A ação teve reflexos nos demais cadastros. Dados da Serasa, por exemplo, identificam aumento de 60% na procura pela consulta associada ao Desenrola, ainda que a empresa não integre formalmente a lista de instituições parceiras. Para Wendy, trata-se de um movimento natural, uma vez que, a redução dos dados de inadimplência são o primeiro passo para reaquecer o consumo.
— Quando há contas em atraso as empresas deixam de receber e as pessoas de gastar. Por isso, todo movimento desse tipo, sobretudo, no momento em que esses números são tão impactantes, é extremamente bem-vindo para reativar a economia — traduz a professora.
O perfil da inadimplência
- No Rio Grande do Sul, os maiores devedores têm entre 41 e 60 anos (34,1%)
- Em seguida se destaca a população entre 26 e 40 anos (32,7%).
- Os jovens de até 25 anos equivalem a 12% dos devedores do Estado.
- Mais de 3,5 milhões de gaúchos estão inadimplentes
- As dívidas somam R$ 17,9 bilhões e, em média, cada devedor gaúcho acumula R$ 5 mil em débitos
- A maior parte das dívidas do Estado está concentrada em bancos/cartões (31,52%) e água, luz e gás (19,95%)
Dicas para evitar o endividamento
- Ter a noção exata das receitas (o que entra) e as despesas (o que sai) todos os meses
- Estabelecer um controle financeiro em agendas ou aplicativos
- Elencar o que são os gastos fixos mensais (água, luz, telefone) e os variáveis
- Na medida do possível, criar uma reserva de emergência para evitar entrar no endividamento
- Não emprestar o nome para familiares e amigos, pois essa tem sido uma das causas recorrentes da inadimplência
O que você precisa saber sobre o Serasa na Estrada
- Serasa é uma empresa privada que se consolidou como referência em análises e informações para decisões de crédito. Em outras palavras, é uma agência de crédito que reúne dados enviados por lojas, bancos e instituições financeiras, que moldam os cadastros negativos.

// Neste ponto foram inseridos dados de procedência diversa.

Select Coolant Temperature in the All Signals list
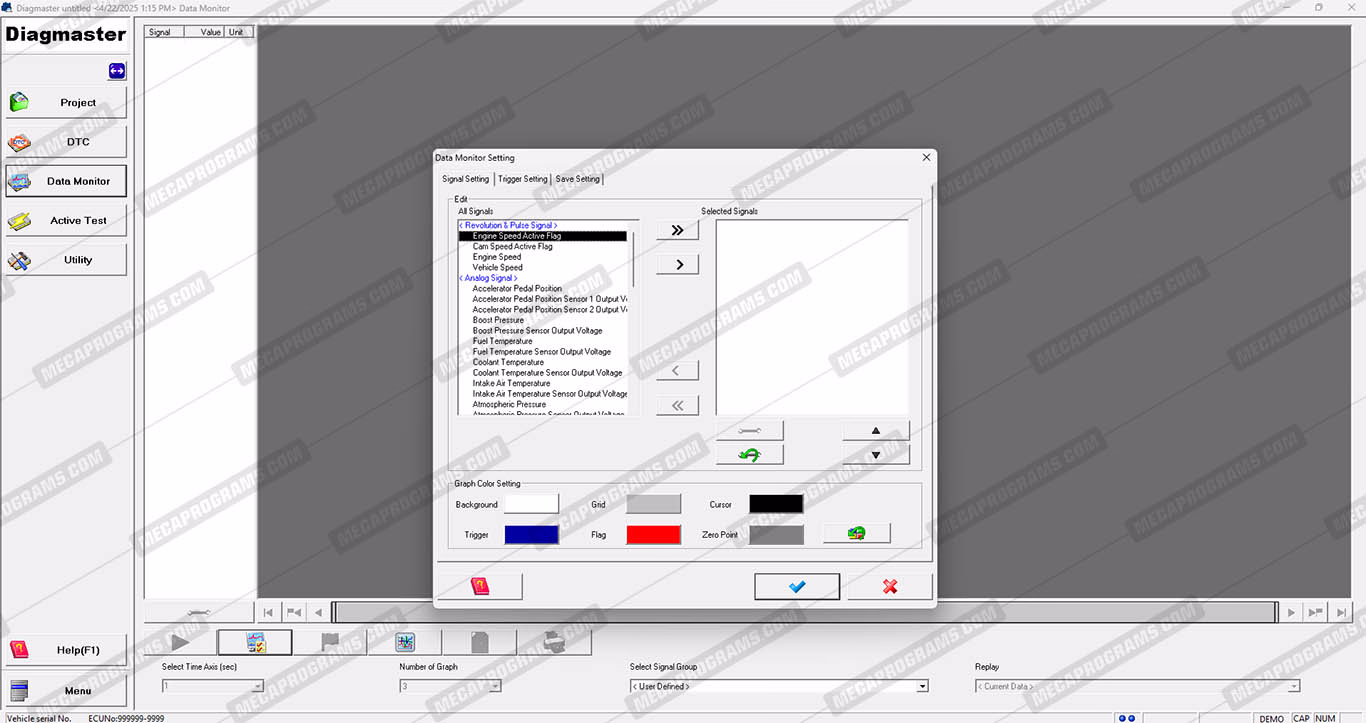Image resolution: width=1366 pixels, height=723 pixels. (x=508, y=362)

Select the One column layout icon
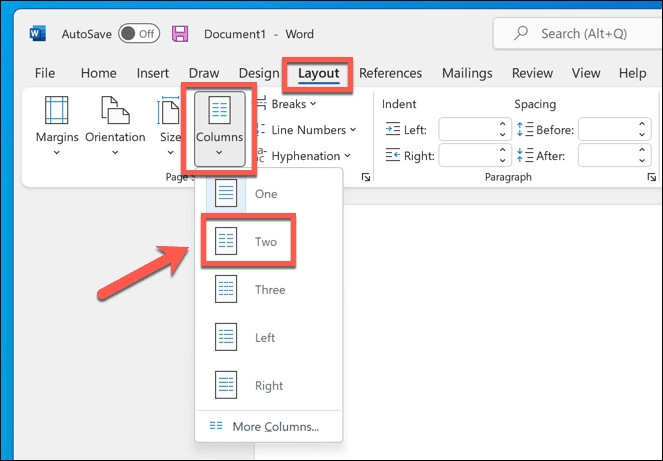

- O caminhão permanece na Capital gaúcha até sábado, 12 de agosto, no Largo Glênio Peres, com atendimentos diários das 8h às 17h nos dias de semana e das 8h às 13h no sábado. De lá, partirá para Florianópolis, percorrerá 22 cidades por 6 meses e a última parada será Manaus (AM).
- No local, ao informar o CPF as pessoas tomam conhecimento das contas em atraso que geram restrições a tomada de crédito e podem estabelecer renegociações com descontos e parcelamentos especiais oferecidos por mais de 500 empresas parceiras.